__REQUIRED WORK__
In the data that follows, each entry is to be restated exactly.

*** EXERCISE MATERIALS

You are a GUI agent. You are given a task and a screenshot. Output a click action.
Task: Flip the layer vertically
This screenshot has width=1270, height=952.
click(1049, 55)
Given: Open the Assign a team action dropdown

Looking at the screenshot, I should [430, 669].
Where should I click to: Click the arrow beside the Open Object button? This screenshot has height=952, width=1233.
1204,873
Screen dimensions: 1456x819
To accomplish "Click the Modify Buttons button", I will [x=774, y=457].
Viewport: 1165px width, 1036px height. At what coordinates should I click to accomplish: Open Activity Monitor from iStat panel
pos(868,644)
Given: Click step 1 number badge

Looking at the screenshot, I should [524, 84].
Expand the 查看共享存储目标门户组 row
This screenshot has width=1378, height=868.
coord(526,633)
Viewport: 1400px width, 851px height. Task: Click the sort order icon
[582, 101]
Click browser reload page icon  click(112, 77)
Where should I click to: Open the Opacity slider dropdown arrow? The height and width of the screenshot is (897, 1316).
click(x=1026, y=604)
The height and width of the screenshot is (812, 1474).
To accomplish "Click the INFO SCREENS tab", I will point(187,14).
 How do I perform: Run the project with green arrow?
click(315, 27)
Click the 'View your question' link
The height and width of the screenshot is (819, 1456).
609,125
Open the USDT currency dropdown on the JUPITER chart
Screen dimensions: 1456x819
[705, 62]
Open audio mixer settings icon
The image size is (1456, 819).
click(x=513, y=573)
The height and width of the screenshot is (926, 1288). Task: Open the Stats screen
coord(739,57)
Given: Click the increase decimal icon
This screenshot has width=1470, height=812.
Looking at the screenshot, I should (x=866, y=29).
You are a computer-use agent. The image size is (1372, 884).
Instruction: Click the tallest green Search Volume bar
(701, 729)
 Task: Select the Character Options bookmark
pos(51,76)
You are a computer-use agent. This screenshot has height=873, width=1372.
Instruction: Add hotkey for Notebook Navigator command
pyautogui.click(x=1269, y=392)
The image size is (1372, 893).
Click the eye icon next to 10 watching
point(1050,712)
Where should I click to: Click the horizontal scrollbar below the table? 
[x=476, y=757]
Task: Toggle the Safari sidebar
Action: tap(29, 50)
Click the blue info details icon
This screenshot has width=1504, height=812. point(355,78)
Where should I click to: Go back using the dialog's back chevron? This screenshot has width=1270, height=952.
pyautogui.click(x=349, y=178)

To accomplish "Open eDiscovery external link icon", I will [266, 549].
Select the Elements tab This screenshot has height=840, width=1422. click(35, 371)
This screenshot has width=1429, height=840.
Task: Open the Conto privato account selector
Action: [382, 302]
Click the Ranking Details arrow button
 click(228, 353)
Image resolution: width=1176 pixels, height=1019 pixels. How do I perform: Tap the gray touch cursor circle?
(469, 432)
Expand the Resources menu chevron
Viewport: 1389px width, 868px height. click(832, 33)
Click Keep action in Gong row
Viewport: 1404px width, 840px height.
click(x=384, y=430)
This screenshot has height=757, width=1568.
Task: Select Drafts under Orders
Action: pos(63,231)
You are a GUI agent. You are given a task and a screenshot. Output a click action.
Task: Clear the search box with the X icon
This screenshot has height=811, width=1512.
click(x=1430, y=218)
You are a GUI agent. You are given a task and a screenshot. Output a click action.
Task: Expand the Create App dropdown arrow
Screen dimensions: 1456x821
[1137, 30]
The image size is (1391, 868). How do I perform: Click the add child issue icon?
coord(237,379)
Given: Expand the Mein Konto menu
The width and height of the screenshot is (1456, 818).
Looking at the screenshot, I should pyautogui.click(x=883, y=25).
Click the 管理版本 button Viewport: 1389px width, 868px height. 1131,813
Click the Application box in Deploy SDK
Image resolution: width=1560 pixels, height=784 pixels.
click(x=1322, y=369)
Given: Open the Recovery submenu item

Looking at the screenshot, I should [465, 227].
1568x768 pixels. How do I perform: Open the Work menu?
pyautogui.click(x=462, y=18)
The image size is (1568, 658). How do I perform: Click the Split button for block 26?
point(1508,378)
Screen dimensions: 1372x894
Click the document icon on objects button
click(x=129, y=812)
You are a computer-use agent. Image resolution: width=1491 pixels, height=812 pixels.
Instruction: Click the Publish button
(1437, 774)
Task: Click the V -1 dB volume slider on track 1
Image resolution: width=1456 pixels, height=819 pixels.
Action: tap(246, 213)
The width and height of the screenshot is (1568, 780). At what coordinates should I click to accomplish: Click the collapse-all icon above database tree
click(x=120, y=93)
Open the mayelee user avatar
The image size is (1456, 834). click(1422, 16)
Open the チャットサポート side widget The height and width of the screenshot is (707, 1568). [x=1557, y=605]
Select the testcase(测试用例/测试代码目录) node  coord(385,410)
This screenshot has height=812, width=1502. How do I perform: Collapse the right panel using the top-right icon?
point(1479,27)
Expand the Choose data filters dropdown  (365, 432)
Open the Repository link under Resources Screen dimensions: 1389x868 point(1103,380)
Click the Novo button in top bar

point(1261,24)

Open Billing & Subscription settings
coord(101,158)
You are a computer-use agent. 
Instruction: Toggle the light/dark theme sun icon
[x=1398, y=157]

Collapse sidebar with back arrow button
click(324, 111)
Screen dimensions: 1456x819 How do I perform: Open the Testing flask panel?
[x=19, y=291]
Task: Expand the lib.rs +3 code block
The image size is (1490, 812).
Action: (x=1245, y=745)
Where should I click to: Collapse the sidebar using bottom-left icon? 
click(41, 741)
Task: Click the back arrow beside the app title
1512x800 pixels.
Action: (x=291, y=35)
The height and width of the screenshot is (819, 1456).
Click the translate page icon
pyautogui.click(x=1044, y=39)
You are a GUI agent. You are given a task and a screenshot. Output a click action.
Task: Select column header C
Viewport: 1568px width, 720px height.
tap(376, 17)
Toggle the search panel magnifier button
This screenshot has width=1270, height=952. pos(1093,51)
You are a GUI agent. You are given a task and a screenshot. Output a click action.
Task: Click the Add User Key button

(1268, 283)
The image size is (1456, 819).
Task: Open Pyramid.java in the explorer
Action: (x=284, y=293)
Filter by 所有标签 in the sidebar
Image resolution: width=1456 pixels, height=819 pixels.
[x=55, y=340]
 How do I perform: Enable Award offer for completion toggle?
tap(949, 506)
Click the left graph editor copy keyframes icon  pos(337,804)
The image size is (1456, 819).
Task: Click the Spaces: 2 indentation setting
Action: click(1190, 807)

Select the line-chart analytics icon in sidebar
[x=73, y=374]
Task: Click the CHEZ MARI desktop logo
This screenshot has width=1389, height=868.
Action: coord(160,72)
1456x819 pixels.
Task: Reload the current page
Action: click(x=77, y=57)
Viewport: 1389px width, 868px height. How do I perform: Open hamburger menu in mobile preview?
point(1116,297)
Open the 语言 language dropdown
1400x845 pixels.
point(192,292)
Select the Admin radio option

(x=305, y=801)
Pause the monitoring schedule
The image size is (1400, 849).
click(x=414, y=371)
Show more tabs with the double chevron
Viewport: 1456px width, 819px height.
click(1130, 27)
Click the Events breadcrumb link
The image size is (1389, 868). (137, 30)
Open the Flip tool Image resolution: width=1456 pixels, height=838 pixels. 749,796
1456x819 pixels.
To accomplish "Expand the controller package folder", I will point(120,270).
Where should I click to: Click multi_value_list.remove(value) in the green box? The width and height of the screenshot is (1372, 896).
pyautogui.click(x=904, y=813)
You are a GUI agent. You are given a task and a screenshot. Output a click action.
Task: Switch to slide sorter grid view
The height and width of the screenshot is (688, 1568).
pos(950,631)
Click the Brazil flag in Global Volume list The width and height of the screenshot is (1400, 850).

******

__EXERCISE ANSWER__
You are a GUI agent. You are given a task and a screenshot. Output a click action.
Task: Flip the layer vertically
This screenshot has width=1270, height=952.
click(1049, 55)
Given: Open the Assign a team action dropdown

Looking at the screenshot, I should [430, 669].
Where should I click to: Click the arrow beside the Open Object button? This screenshot has height=952, width=1233.
1204,873
Screen dimensions: 1456x819
To accomplish "Click the Modify Buttons button", I will [x=774, y=457].
Viewport: 1165px width, 1036px height. At what coordinates should I click to accomplish: Open Activity Monitor from iStat panel
pos(868,644)
Given: Click step 1 number badge

Looking at the screenshot, I should [524, 84].
Expand the 查看共享存储目标门户组 row
This screenshot has width=1378, height=868.
coord(526,633)
Viewport: 1400px width, 851px height. Task: Click the sort order icon
[582, 101]
Click browser reload page icon  click(112, 77)
Where should I click to: Open the Opacity slider dropdown arrow? The height and width of the screenshot is (897, 1316).
click(x=1026, y=604)
The height and width of the screenshot is (812, 1474).
To accomplish "Click the INFO SCREENS tab", I will point(187,14).
 How do I perform: Run the project with green arrow?
click(315, 27)
Click the 'View your question' link
The height and width of the screenshot is (819, 1456).
609,125
Open the USDT currency dropdown on the JUPITER chart
Screen dimensions: 1456x819
[705, 62]
Open audio mixer settings icon
The image size is (1456, 819).
click(x=513, y=573)
The height and width of the screenshot is (926, 1288). Task: Open the Stats screen
coord(739,57)
Given: Click the increase decimal icon
This screenshot has width=1470, height=812.
Looking at the screenshot, I should (x=866, y=29).
You are a computer-use agent. The image size is (1372, 884).
Instruction: Click the tallest green Search Volume bar
(701, 729)
 Task: Select the Character Options bookmark
pos(51,76)
You are a computer-use agent. This screenshot has height=873, width=1372.
Instruction: Add hotkey for Notebook Navigator command
pyautogui.click(x=1269, y=392)
The image size is (1372, 893).
Click the eye icon next to 10 watching
point(1050,712)
Where should I click to: Click the horizontal scrollbar below the table? 
[x=476, y=757]
Task: Toggle the Safari sidebar
Action: tap(29, 50)
Click the blue info details icon
This screenshot has width=1504, height=812. point(355,78)
Where should I click to: Go back using the dialog's back chevron? This screenshot has width=1270, height=952.
pyautogui.click(x=349, y=178)

To accomplish "Open eDiscovery external link icon", I will [266, 549].
Select the Elements tab This screenshot has height=840, width=1422. click(35, 371)
This screenshot has width=1429, height=840.
Task: Open the Conto privato account selector
Action: [382, 302]
Click the Ranking Details arrow button
 click(228, 353)
Image resolution: width=1176 pixels, height=1019 pixels. How do I perform: Tap the gray touch cursor circle?
(469, 432)
Expand the Resources menu chevron
Viewport: 1389px width, 868px height. click(832, 33)
Click Keep action in Gong row
Viewport: 1404px width, 840px height.
click(x=384, y=430)
This screenshot has height=757, width=1568.
Task: Select Drafts under Orders
Action: pos(63,231)
You are a GUI agent. You are given a task and a screenshot. Output a click action.
Task: Clear the search box with the X icon
This screenshot has height=811, width=1512.
click(x=1430, y=218)
You are a GUI agent. You are given a task and a screenshot. Output a click action.
Task: Expand the Create App dropdown arrow
Screen dimensions: 1456x821
[1137, 30]
The image size is (1391, 868). How do I perform: Click the add child issue icon?
coord(237,379)
Given: Expand the Mein Konto menu
The width and height of the screenshot is (1456, 818).
Looking at the screenshot, I should pyautogui.click(x=883, y=25).
Click the 管理版本 button Viewport: 1389px width, 868px height. 1131,813
Click the Application box in Deploy SDK
Image resolution: width=1560 pixels, height=784 pixels.
click(x=1322, y=369)
Given: Open the Recovery submenu item

Looking at the screenshot, I should [465, 227].
1568x768 pixels. How do I perform: Open the Work menu?
pyautogui.click(x=462, y=18)
The image size is (1568, 658). How do I perform: Click the Split button for block 26?
point(1508,378)
Screen dimensions: 1372x894
Click the document icon on objects button
click(x=129, y=812)
You are a computer-use agent. Image resolution: width=1491 pixels, height=812 pixels.
Instruction: Click the Publish button
(1437, 774)
Task: Click the V -1 dB volume slider on track 1
Image resolution: width=1456 pixels, height=819 pixels.
Action: tap(246, 213)
The width and height of the screenshot is (1568, 780). At what coordinates should I click to accomplish: Click the collapse-all icon above database tree
click(x=120, y=93)
Open the mayelee user avatar
The image size is (1456, 834). click(1422, 16)
Open the チャットサポート side widget The height and width of the screenshot is (707, 1568). [x=1557, y=605]
Select the testcase(测试用例/测试代码目录) node  coord(385,410)
This screenshot has height=812, width=1502. How do I perform: Collapse the right panel using the top-right icon?
point(1479,27)
Expand the Choose data filters dropdown  (365, 432)
Open the Repository link under Resources Screen dimensions: 1389x868 point(1103,380)
Click the Novo button in top bar

point(1261,24)

Open Billing & Subscription settings
coord(101,158)
You are a computer-use agent. 
Instruction: Toggle the light/dark theme sun icon
[x=1398, y=157]

Collapse sidebar with back arrow button
click(324, 111)
Screen dimensions: 1456x819 How do I perform: Open the Testing flask panel?
[x=19, y=291]
Task: Expand the lib.rs +3 code block
The image size is (1490, 812).
Action: (x=1245, y=745)
Where should I click to: Collapse the sidebar using bottom-left icon? 
click(41, 741)
Task: Click the back arrow beside the app title
1512x800 pixels.
Action: (x=291, y=35)
The height and width of the screenshot is (819, 1456).
Click the translate page icon
pyautogui.click(x=1044, y=39)
You are a GUI agent. You are given a task and a screenshot. Output a click action.
Task: Select column header C
Viewport: 1568px width, 720px height.
tap(376, 17)
Toggle the search panel magnifier button
This screenshot has width=1270, height=952. pos(1093,51)
You are a GUI agent. You are given a task and a screenshot. Output a click action.
Task: Click the Add User Key button

(1268, 283)
The image size is (1456, 819).
Task: Open Pyramid.java in the explorer
Action: (x=284, y=293)
Filter by 所有标签 in the sidebar
Image resolution: width=1456 pixels, height=819 pixels.
[x=55, y=340]
 How do I perform: Enable Award offer for completion toggle?
tap(949, 506)
Click the left graph editor copy keyframes icon  pos(337,804)
The image size is (1456, 819).
Task: Click the Spaces: 2 indentation setting
Action: click(1190, 807)

Select the line-chart analytics icon in sidebar
[x=73, y=374]
Task: Click the CHEZ MARI desktop logo
This screenshot has width=1389, height=868.
Action: coord(160,72)
1456x819 pixels.
Task: Reload the current page
Action: click(x=77, y=57)
Viewport: 1389px width, 868px height. How do I perform: Open hamburger menu in mobile preview?
point(1116,297)
Open the 语言 language dropdown
1400x845 pixels.
point(192,292)
Select the Admin radio option

(x=305, y=801)
Pause the monitoring schedule
The image size is (1400, 849).
click(x=414, y=371)
Show more tabs with the double chevron
Viewport: 1456px width, 819px height.
click(1130, 27)
Click the Events breadcrumb link
The image size is (1389, 868). (137, 30)
Open the Flip tool Image resolution: width=1456 pixels, height=838 pixels. 749,796
1456x819 pixels.
To accomplish "Expand the controller package folder", I will point(120,270).
Where should I click to: Click multi_value_list.remove(value) in the green box? The width and height of the screenshot is (1372, 896).
pyautogui.click(x=904, y=813)
You are a GUI agent. You are given a task and a screenshot. Output a click action.
Task: Switch to slide sorter grid view
The height and width of the screenshot is (688, 1568).
pos(950,631)
Click the Brazil flag in Global Volume list The width and height of the screenshot is (1400, 850).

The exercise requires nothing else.